Letters slain journalist Steven Sotloff wrote to his family before he was beheaded by Islamic State militants were read at his memorial service Friday, with him telling them to be happy and stay positive and that if they didn't meet again, he hoped they would in heaven.
Several hundred mourners attended the service at Temple Beth Am in suburban Miami, including Sen. Marco Rubio. He told the gathering that Sotloff unmasked "the nature of what we are dealing with" in final moments of his life.
"I'm so proud of my son for living his dream," Sotloff's mother, Shirley, told those in attendance at the Jewish Temple Beth Am.
"Most people live a lifetime and never find fulfillment," she added, remembering her 31-year-old son as inquisitive and outgoing as a child.
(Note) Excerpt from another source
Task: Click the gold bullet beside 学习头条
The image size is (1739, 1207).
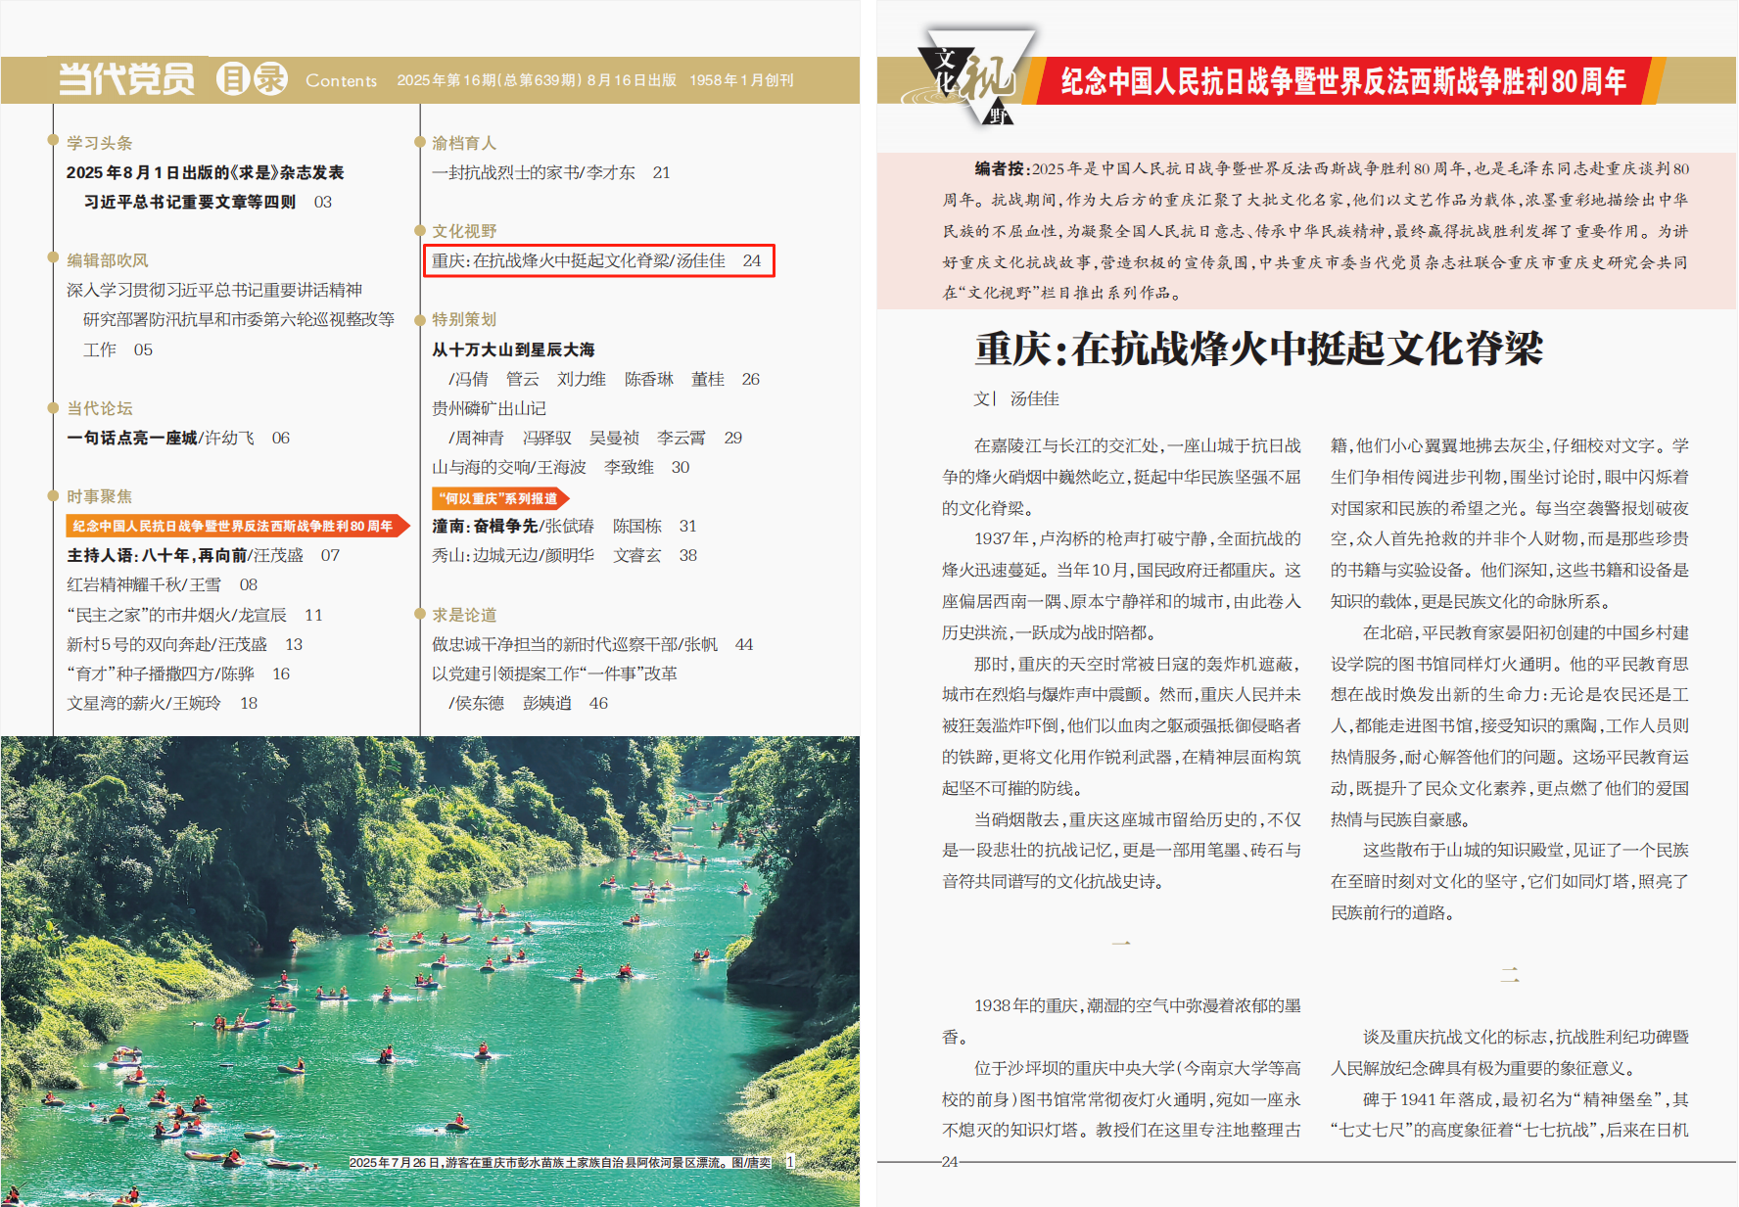Action: (54, 140)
"I have lost my son and my best friend, but I know his passing will change the world," said Sotloff's father, Arthur, making his first public remarks since his son's death.
There was heavy security at the service, with officers stationed at the front gate and entrance of the building in Pinecrest.
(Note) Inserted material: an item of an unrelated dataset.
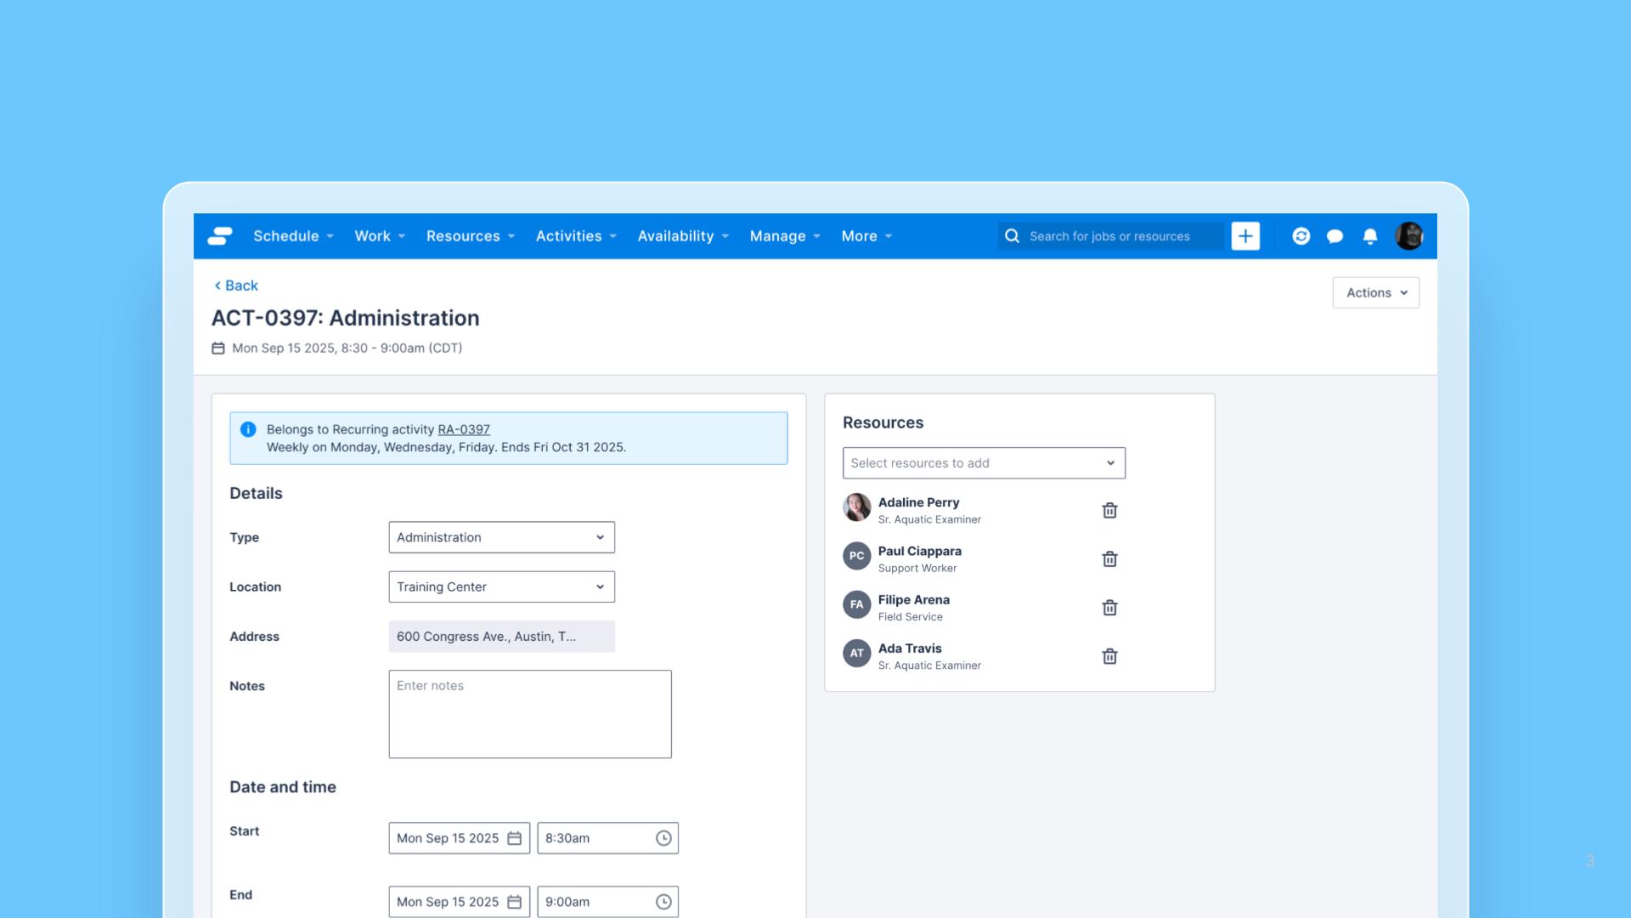Image resolution: width=1631 pixels, height=918 pixels.
Task: Delete Adaline Perry from resources
Action: pyautogui.click(x=1109, y=510)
The temple's executive director Robert Hersh said the service was arranged as quickly as possible, keeping with Jewish custom, even though Sotloff's body is not there.
"Our job is to help them grieve, and that's what we're here to do as a family," Hersh said before the service. He said the family will sit shiva, the Jewish mourning period, Saturday, Sunday and Monday.
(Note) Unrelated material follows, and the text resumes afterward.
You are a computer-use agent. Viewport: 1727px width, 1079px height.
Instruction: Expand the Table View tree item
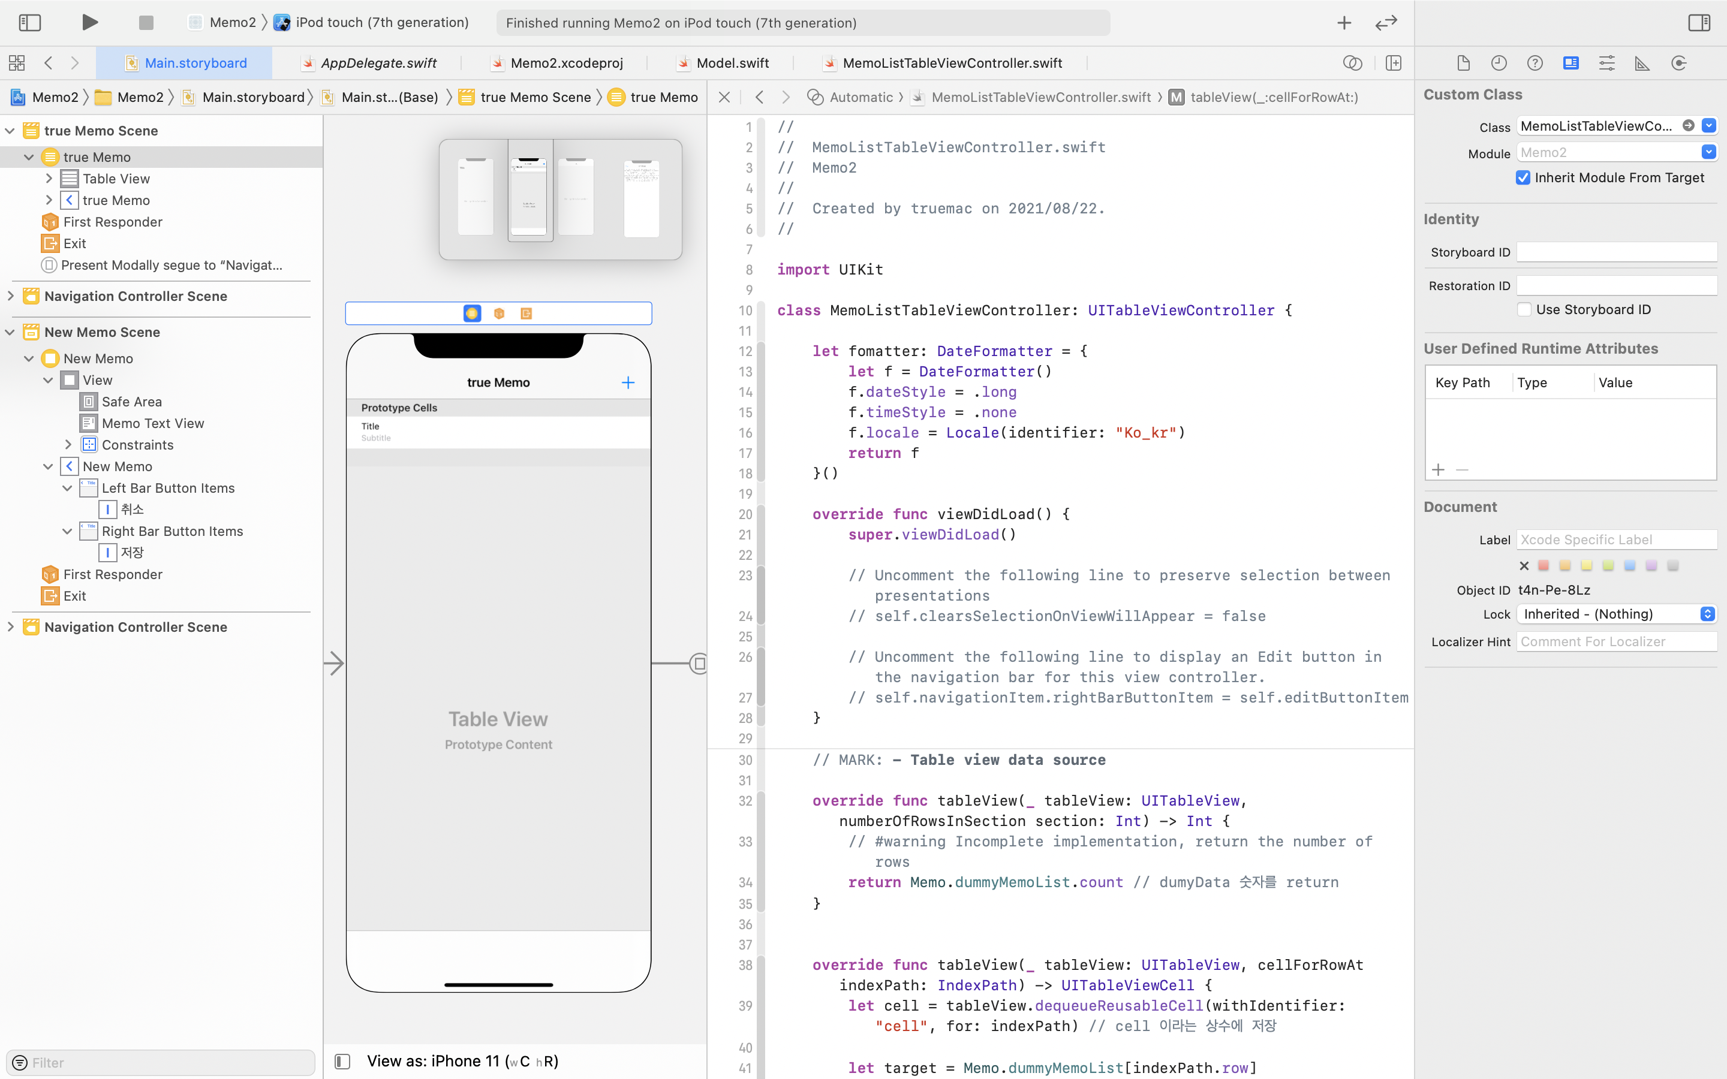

Organizers distributed a sheet of paper with the lyrics to a song Sotloff's sister, Lauren Sotloff, had chosen – "Wish You Were Here" by Pink Floyd.
Sotloff attended the temple school as a child, and his mother, Shirley Sotloff, teaches preschool there.
Sotloff, a 31-year-old who freelanced for Time and Foreign Policy magazines before he was captured in Syria a year ago, also was an Israeli citizen. That fact was not widely known before his death – in part because Israel's military censor apparently kept a lid on the story for his safety. His killers are not believed to have known about his background.
The Islamic State has beheaded two American journalists it held captive for what the militants called payback for more than 120 US airstrikes on its assets in northern Iraq since Aug. 8.
Journalists James Foley and Steven Sotloff were two of what the State Department has described as "a few" Americans still being held hostage by the group. The Islamic State also had threatened to kill a British man it is holding hostage.
In a statement on Wednesday, a family spokesman said Sotloff dedicated his life to portraying the suffering of people in war zones, but was "no hero."
Family spokesman Barak Barfi told reporters gathered outside the family's suburban Miami home that Sotloff "tried to find good concealed in a world of darkness," and to give voice to the weak and suffering in the Arab world.
Barfi said Sotloff was "no war junkie," but was drawn to the stories of the turbulent Middle East, and his family has pledged to "not allow our enemies to hold us hostage with the sole weapon they possess – fear."